Laura Johnson seemed to be making a pretty good living at Kemper Insurance Cos.
The company said she took home about $1.5 million and bought four houses, including a Tennessee vacation home, cars, motorcycles and more.
But Kemper and the Lake County prosecutor’s office say Johnson took that money home illegally.
Johnson, 47, has pleaded not guilty to charges that she embezzled $1.5 million from Kemper, George Strickland, chief of the Lake County State’s Attorney office told MortgageDaily.com in an interview.
She faces up to 15 years in prison with her trial scheduled to start July 5.
Neither Johnson nor her attorney could be reached to comment.
Johnson worked at Kemper from May 1999 until November 2004, Kemper spokeswoman Linda Kingman said in an e-mail response to questions asked by MortgageDaily.com.

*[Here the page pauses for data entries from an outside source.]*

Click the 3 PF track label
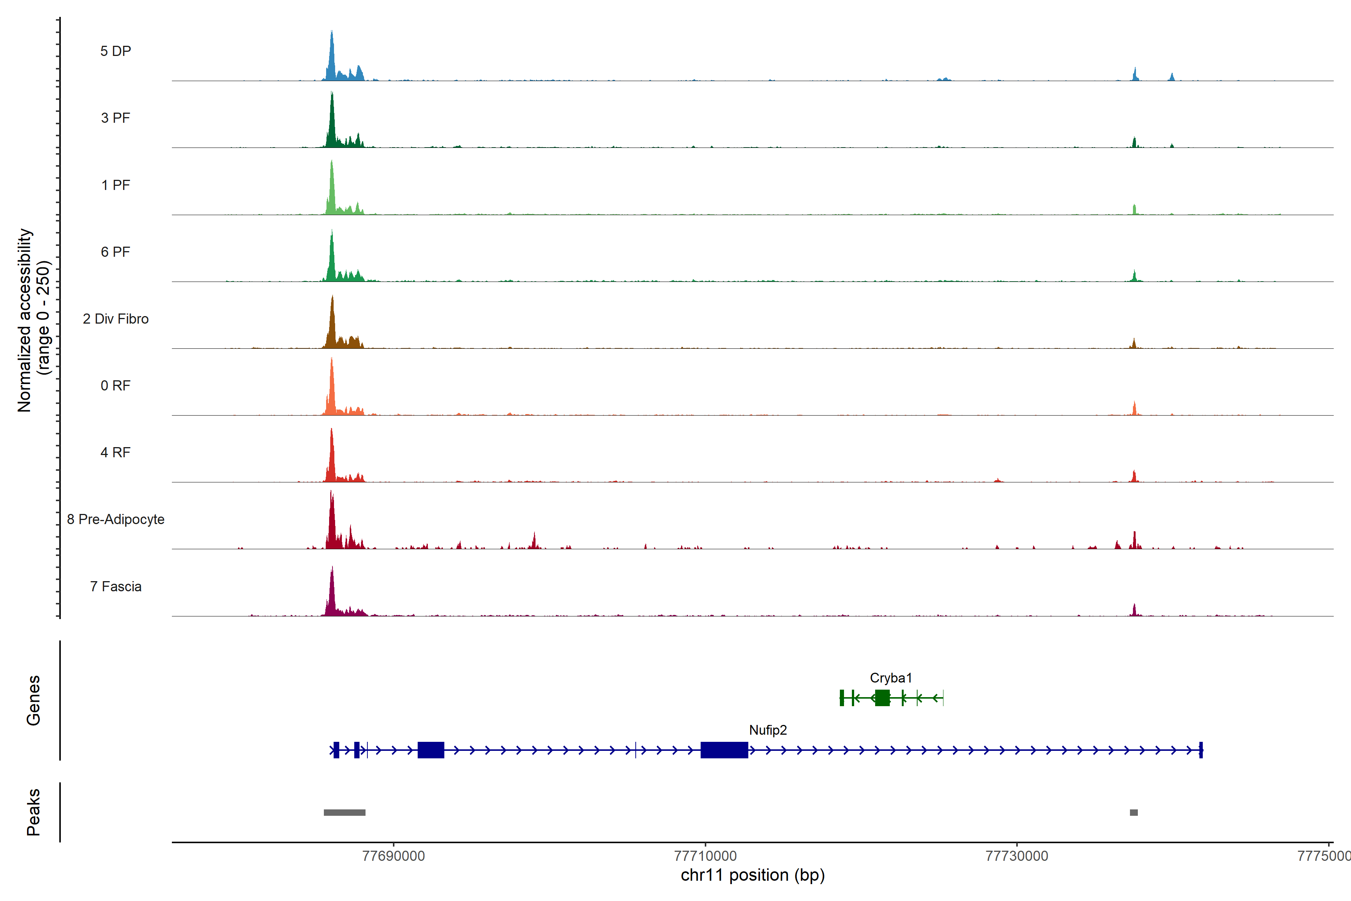The width and height of the screenshot is (1351, 901). (115, 118)
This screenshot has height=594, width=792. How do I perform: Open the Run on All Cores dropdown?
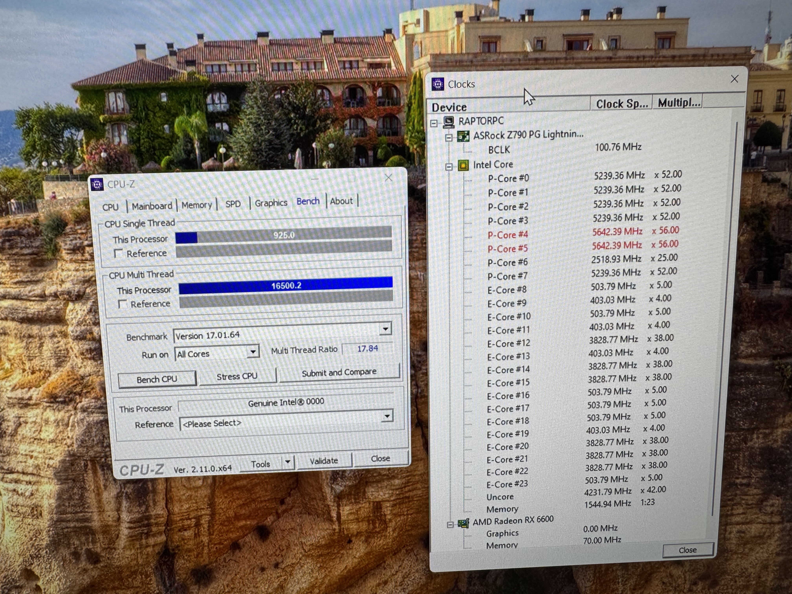(253, 352)
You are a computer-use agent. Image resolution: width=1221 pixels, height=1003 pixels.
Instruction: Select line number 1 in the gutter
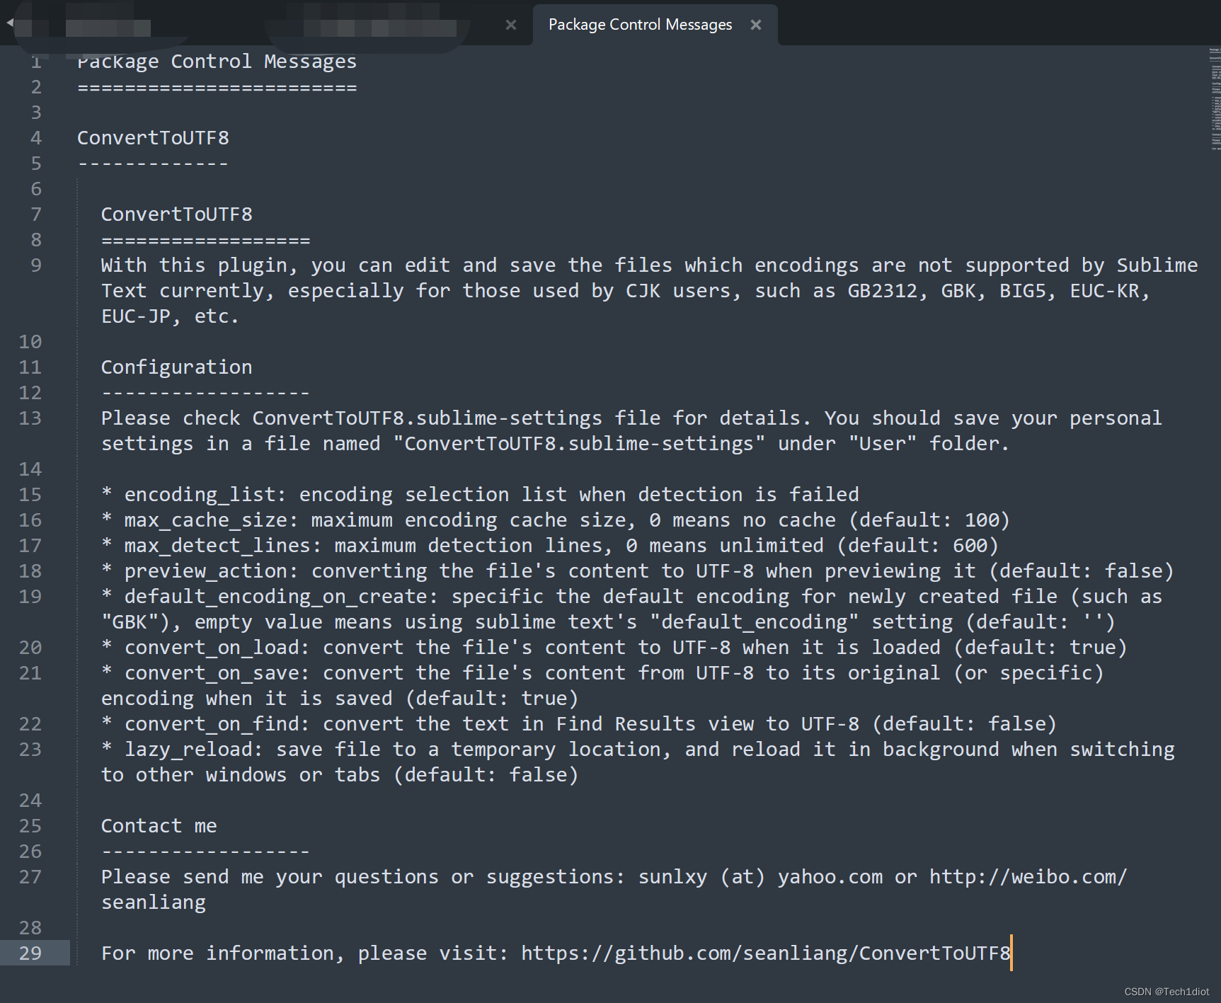click(35, 62)
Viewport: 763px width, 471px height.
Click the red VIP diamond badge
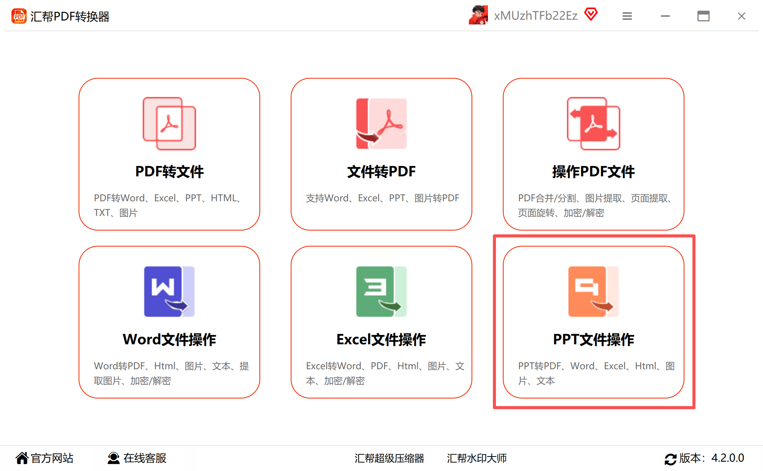coord(591,15)
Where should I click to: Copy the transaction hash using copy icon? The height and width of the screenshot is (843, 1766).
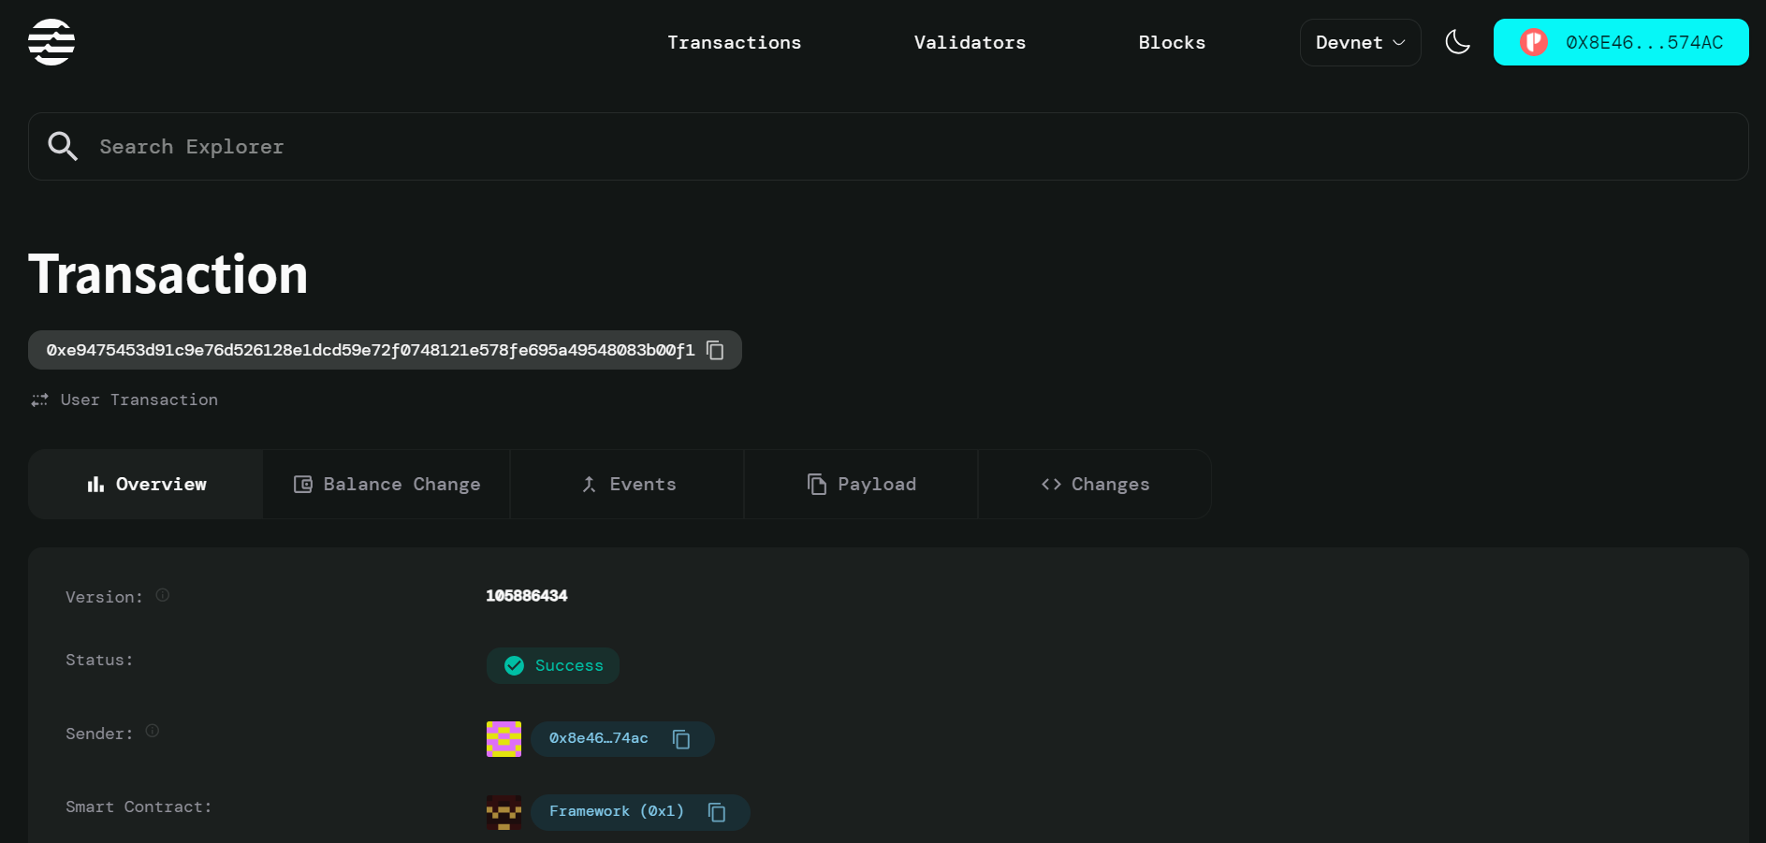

“She was responsible for processing relocation (mortgage) loans for employees who transferred at the company’s request,” Kingman said.
But when payoff checks came she would convert some of them to her own bank accounts, Strickland said.
“It was basically a pyramid scheme,” he said. “She took money and then could cover herself when new checks came in, basically replacing the old checks with new checks.”
Strickland said the scheme allegedly went on for nearly five years.
Yet it was Johnson who eventually turned herself in.
Late last year Johnson was given notice that she would be laid off. The notice was unrelated to the alleged thefts because at that point the missing money had not been detected.
“However,” Kingman said, “she quit before the notice period was up.”
Then in January Johnson, fearing she was going to be caught, turned herself in to Lake County prosecutors and the company, Strickland said.
“She knew that Kemper was selling off some of it holdings and than an audit would be performed,” Strickland said. “So before the audit turned anything up she turned herself in.
“This crime was self-reported,” he said.
Johnson is now in a wheel chair as a result of a motorcycle accident in March, the same month she was indicted by a Lake County Grand Jury.
Kemper has also sued Johnson in an attempt to recover some of the money.
“We are disappointed and angry,” Kingman said. “We led the investigation that resulted in the charges and have filed a civil suit for restitution, which we will vigorously pursue.”
Strickland said Johnson was using the money to fund “a pretty lavish lifestyle.”